Last night my AH was outside smoking a cigarette and he just got in his van and drove away! Left the garage lights on, dog outside, didn't say a word! He had a few beers and smoked some pot (but says, of course, that he doesn't have a problem with alcohol or marijuana) prior to leaving... he shut his phone off and disappeared until 3AM when he tried to sneak in the house... suffering from his crack or cocaine induced paranoia.

I have finally told him I am through. My 18-month old and I don't deserve this. He has dragged me down both emotionally and financially. Last night I cancelled both credit cards of mine that he uses (for a business that I started for him). He called this morning after I dropped our daughter off and was on my way to work and said that (because I cancelled the cards and didn't leave him any cash) I had better buy him a f pack of cigarettes and drop them off and that I was putting him out of business and I would be sorry! He is crazy! At 41 he doesn't have any responsibility whatsoever. He has no money saved of course, (I pay him from the business and pay bills with it), he doesn't have a clue about our bills and buys and does whatever he wants, takes people out for dinner etc. I KNOW that I have enabled him and I am at fault for helping him so much.

I am doing my best to keep things afloat at this time, helping him with the business so that I have extra money coming in etc. until I get the bills down. It is a difficult situation to get out of... but I am proud for finally telling him how I really feel.

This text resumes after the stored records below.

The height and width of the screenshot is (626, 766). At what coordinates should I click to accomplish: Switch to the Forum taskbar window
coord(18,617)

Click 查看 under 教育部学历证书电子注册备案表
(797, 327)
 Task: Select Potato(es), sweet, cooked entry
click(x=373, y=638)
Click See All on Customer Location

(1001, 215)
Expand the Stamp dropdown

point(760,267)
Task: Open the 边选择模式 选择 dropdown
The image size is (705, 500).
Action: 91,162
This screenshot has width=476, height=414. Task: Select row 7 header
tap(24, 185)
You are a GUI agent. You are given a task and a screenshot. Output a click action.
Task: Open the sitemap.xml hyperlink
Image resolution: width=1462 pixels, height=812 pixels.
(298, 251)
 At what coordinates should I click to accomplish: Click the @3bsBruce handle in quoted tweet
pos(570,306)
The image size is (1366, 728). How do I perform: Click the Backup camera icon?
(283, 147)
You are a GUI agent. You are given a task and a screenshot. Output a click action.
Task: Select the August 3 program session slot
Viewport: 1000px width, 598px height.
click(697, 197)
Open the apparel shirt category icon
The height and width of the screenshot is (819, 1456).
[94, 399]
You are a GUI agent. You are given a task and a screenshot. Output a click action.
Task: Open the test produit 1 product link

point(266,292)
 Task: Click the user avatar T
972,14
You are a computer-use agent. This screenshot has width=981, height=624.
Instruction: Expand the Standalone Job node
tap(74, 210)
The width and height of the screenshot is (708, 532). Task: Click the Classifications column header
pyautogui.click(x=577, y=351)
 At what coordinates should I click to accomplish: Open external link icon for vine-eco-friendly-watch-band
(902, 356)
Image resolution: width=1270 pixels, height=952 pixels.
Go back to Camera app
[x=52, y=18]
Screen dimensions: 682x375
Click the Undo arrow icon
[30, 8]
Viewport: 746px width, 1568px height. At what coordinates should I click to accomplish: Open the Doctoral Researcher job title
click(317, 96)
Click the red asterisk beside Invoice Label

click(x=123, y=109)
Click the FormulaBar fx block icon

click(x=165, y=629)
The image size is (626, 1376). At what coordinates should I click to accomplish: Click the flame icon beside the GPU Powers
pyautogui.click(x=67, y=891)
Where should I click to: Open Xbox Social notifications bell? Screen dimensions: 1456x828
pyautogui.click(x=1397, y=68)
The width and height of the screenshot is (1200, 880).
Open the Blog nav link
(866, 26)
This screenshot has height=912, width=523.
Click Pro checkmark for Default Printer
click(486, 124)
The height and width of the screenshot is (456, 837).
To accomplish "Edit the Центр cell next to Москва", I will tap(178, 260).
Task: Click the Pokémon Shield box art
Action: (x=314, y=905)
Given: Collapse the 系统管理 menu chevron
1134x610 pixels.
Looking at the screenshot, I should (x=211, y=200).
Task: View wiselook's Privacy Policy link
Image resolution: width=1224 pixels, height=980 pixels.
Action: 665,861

Telling him how selfish and greedy he is, how disrespectful he is to me... careless.

He is home wallowing in self-pity again... he will be making promises once again... and I need to stay strong and on my path to peace for my daughter and I. He tries to scare me with threats and tells me I won't be able to see her that much, that I will be sorry and that our daughter will know the truth about what I did to our marriage!! Thank you for your support... I have gotten stronger since I joined SR.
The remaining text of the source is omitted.